Total RNA was extracted from cultured cells by TRIzol reagent and Direct-zol RNA Kit (Zymo Research). Then, reverse transcription of 50ng RNA was performed using SuperScript VILO cDNA Synthesis Kit (Invitrogen) in a total volume of 20 µl. Droplet Digital PCR (ddPCR) was performed using a QX200 system (Bio-Rad) according to manufacturer’s recommendations. The reactions (22 µl total volume) contained 2× ddPCR™ Supermix for Probes (no dUTP) (Bio-Rad), 20× primer/probe assay for each target, except for DSP for which it contained 31.5× primer/probe assay, 1 ng of cDNA for DSP and 4ng of cDNA for the DSP-AS1 lncRNA, and water up to the total volume. For the specific detection of the lncRNA DSP-AS1, DSP and the reference RPP30 gene, the following primer/probe assays were used: Bio-Rad qhsaLEP0147498 (FAM), Bio-Rad dHsaCPE5047954 (FAM) and Bio-Rad dHsaCPE5038241 (HEX), respectively. The droplets were generated with the QX200™ Droplet Generator (Bio-Rad), mixing 20 µl of the reactions described above and 70 µl of Droplet Generation Oil for Probes (Bio-Rad), loaded in the proper lanes of DG8™ cartridges. Droplets were then transferred to a 96-well PCR semi-skirted plate and the reaction was performed using a GeneAmp™ PCR System 9700 (Applied Biosystems), according to the following program: 95 °C for 10 min, then 45/40 (DSP/DSP-AS1) cycles of (94 °C for 30 s, 57/60°C (DSP/DSP-AS1) for 2 min), 98 °C for 10 min and 4 °C for the storage.

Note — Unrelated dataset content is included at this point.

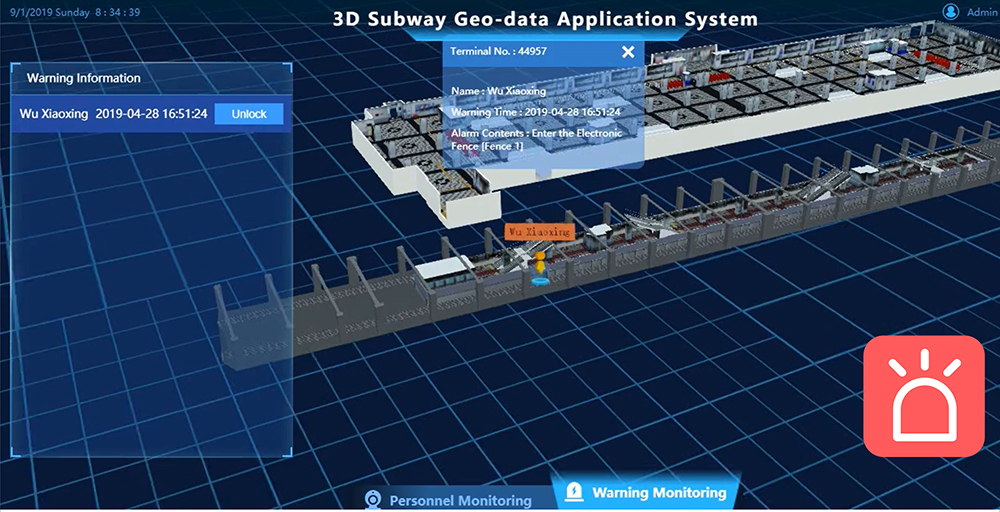Viewport: 1000px width, 512px height.
Task: Switch to the Personnel Monitoring tab
Action: coord(460,501)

Amplification signals were read using the QX200™ Droplet Reader (Bio-Rad) and analyzed using the QuantaSoft software (Bio-Rad). All ddPCR details are described following the Minimum Information for Publication of Digital PCR Experiments (dMIQE) guidelines checklist (dMIQE Group 2020) and are available in Online Resource 1 (Table S10).

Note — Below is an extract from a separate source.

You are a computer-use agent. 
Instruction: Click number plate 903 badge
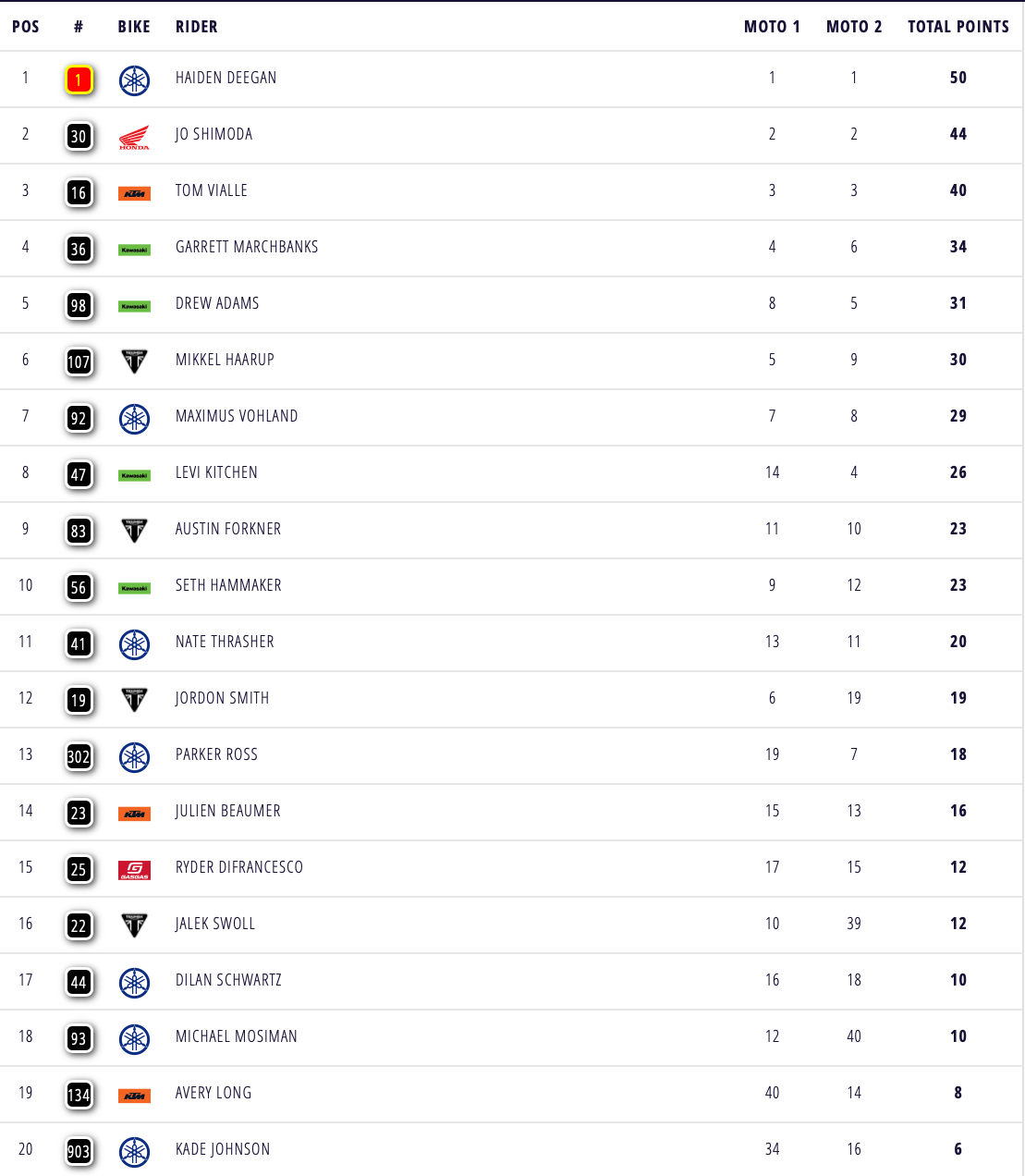[x=79, y=1151]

Desmoplakin protein expression analysis

RIPA lysis buffer, composed of 10 mM Tris-HCl pH 7.4, 150 mM NaCl, 1% Igepal CA630 (NP-40), 1% sodium deoxycholate (NaDoc), 0.1% SDS (Sodium Dodecyl Sulfate), 1% Glycerol, supplemented with protease and phosphatase inhibitors (Complete Tablets, Mini EASYpack, Roche) was used to lysate hiPSC-CMs, after GapmeRs treatment. The protein level was quantified using Pierce™ BCA Protein Assay Kit (Thermo Scientific).

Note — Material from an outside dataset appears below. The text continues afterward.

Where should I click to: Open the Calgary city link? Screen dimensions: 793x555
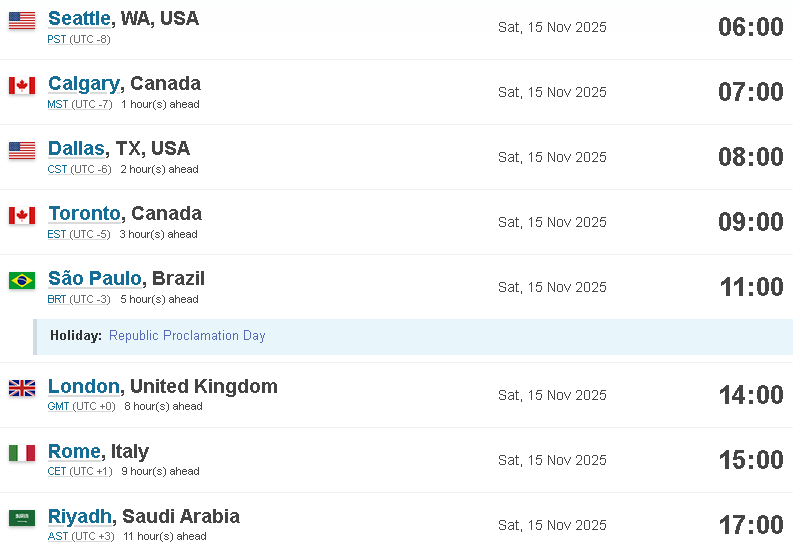pyautogui.click(x=84, y=83)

hiPSC-CMs lysates were tested for desmoplakin protein (sc-390975 mouse anti desmoplakin I/II (A-1), Santa Cruz) and total protein (Total Protein Detection Module, Bio-Techne) using a 66–440 kDa Separation Module (Bio-Techne) on the Protein Simple Wes™ system (Bio-Techne). Lysates were diluted with 0.1X Sample Buffer to a final concentration of 0.2 µg/µl, then mixed with 5X Fluorescent Master Mix and heated at 95 °C for 5 min. Mouse anti-desmoplakin antibody was used at 1:25 dilution, total protein biotin labelling reagent reconstitution mix was prepared following the manufacturer’s instructions and then loaded with prepared samples and other reagents (ladder, blocking antibody diluent, HRP-conjugated anti mouse secondary antibody (Anti-Mouse Detection Modules, Bio-Techne), total protein streptavidin HRP and the luminol-peroxide mixture) in the assay plate. We used the following specific instrument settings: total protein size as assay type, separation run at 475 V for 30 min, incubation time of 30 min for total protein biotin labelling, total protein streptavidin HRP, primary and secondary antibodies. High dynamic range (HDR) function was applied for luminol/peroxide chemiluminescence detection.

Data analysis

Results of these laboratory experiments were visually inspected via paired dot-plots (“pairplot”). Given hiPSC-CMs obtained from the same differentiation were split into two groups, one treated with LNA2 and the other with LNA-CN, distributions of mRNA expression and protein levels were compared across using the Wilcoxon matched-pairs signed rank test to account for the matched conditions. Because prior evidence was either available or could be hypothesized for the direction of the effect, we applied a one-sided test.

Statistical analysis software

When not otherwise specified, statistical analyses of population data were performed using the R software package (www.R-project.org) (R Core Team 2017). Laboratory experiment data were analyzed with GraphPad version 9.3.1.471.